How to access the Screen Time feature for your child using your own device:
- Make sure both of your devices are on iOS 12.
- Set up Family Sharing if you haven’t already.
- Go to Settings > Screen Time.
- Scroll down to the names of those in your Family Sharing plan. Choose the child for which you’d like to set up parental controls.
- Enter a four-digit Screen Time passcode. Choose one that you can remember and your kid can’t guess. You’ll need it to approve requests for more screen time.
Now, here’s a look at what you can do with Screen Time.
Lock Your Kid Out of Their Phone During Family Dinner or Bedtime
The feature: Downtime
How it works: Remotely schedule a block of time in which your kid’s device cannot be used, such as during family dinner or his little sister’s flute recital.

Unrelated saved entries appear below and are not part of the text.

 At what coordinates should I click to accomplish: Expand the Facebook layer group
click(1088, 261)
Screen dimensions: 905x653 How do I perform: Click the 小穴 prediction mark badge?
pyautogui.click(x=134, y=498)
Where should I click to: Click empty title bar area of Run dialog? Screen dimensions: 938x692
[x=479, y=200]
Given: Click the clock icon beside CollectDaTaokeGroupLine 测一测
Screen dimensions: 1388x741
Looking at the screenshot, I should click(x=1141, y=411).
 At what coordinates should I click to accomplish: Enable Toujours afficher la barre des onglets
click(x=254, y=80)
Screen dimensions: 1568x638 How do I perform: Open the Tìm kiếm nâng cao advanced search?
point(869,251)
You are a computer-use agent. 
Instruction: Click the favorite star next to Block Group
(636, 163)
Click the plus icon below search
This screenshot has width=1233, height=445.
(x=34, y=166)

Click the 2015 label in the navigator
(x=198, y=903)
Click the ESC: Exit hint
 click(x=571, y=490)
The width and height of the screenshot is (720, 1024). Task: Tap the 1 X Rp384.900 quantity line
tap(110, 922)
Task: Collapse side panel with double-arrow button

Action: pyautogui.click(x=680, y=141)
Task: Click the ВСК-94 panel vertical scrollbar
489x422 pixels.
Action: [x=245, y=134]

During this stretch, an icon will appear on all his apps indicating that they are not allowed to be used. (Phone, Messages, FaceTime, Alarm and some other functions will still work by default, but you can shut those down, too, if you wish.) If there are apps that you do want your kid to have access to during the scheduled downtime—say, bedtime meditations or white noise—you can make them Aways Allowed.
Tip: It might help to talk about your limits with other parents in your neighborhood. If you all plan to block your kids out of their apps at the same time, perhaps they can—gasp—call each other on the phone or even hang out IRL.
Put Time Limits on Fortnite (or Any App)
The feature: App Limits
How it works: Set a specific amount of time that your kid can be on certain apps each day. You can create limits for either specific categories, such as Social Networking or Gaming, or all apps. (It’s a little frustrating, however, as you don’t get to determine which apps go in which categories.) A warning will appear five minutes before the time is up, preventing screams of shock and despair. Once the allotted limit has been reached, your child can send you a request for more time, and you can either approve it or not.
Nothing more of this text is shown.